Una trentina di manifestanti stazionano al primo piano e hanno intenzione di restarci ad oltranza. Tra di loro parte delle 15 educatrici degli asili comunali a cui non è stato rinnovato il contratto, e parte della quarantina di impiegati amministrativi del Comune a cui il contratto scadrà il 30 settembre, impegati in vari settori, compresi quelli che si occupano di pratiche della ricostruzione.

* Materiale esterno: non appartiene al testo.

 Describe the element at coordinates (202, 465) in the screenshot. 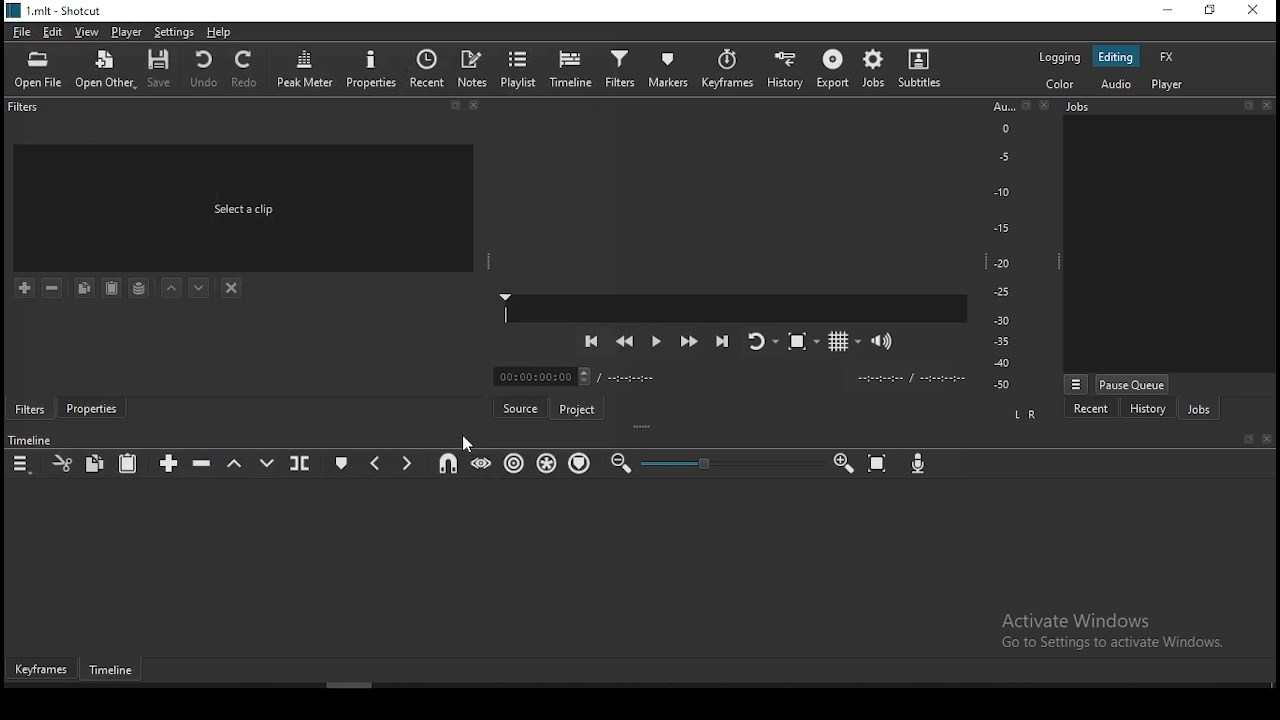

Una delle manifestanti, educatrice, spiega ad Abruzzoweb che “l’occupazione si rende necessaria perché dopo tre giorni di presidio non è arrivata nessuna risposta, e noi siamo stanche e arrabbiate”
Il sindaco dell’Aquila Massimo Cialente ha ricevuto una delegazione nel suo ufficio.
La loro riassunzione sarebbe resa impossibile dalle nuove norme del Jobs act, secondo cui non è è preclusa la possibilità di rinnovare il contratto a tempo determinato, già prorogato per tre anni, al personale precario delle amministrazioni pubbliche.
Ma lavoratori e sindacati ribadiscono invece che in base al decreto Enti locali, norma successiva al Job act questo rinnovo sarebbe possibile, e per tutti il lavoratori, non solo come interpreta qualcuno, per gli amministrativi ma anche per le educatrici.
“Il sindaco – ha spiegato Rita Innocenzi segretario generale Cgil funzione pubblica – ci ha detto che in merito alla possibilità di proroga attende la risposta all’interpello che è stato formulato dall’Anci al Ministero del lavoro, che risponderà di concerto con il ministrero della funzione pubblica”.
I manifestanti chiedono però che il Comune proceda con la proroga senza aspettare questo parere.
Una decina di manfestanti trascorreranno la notte in Comune, nella sala delle conferenze stampa.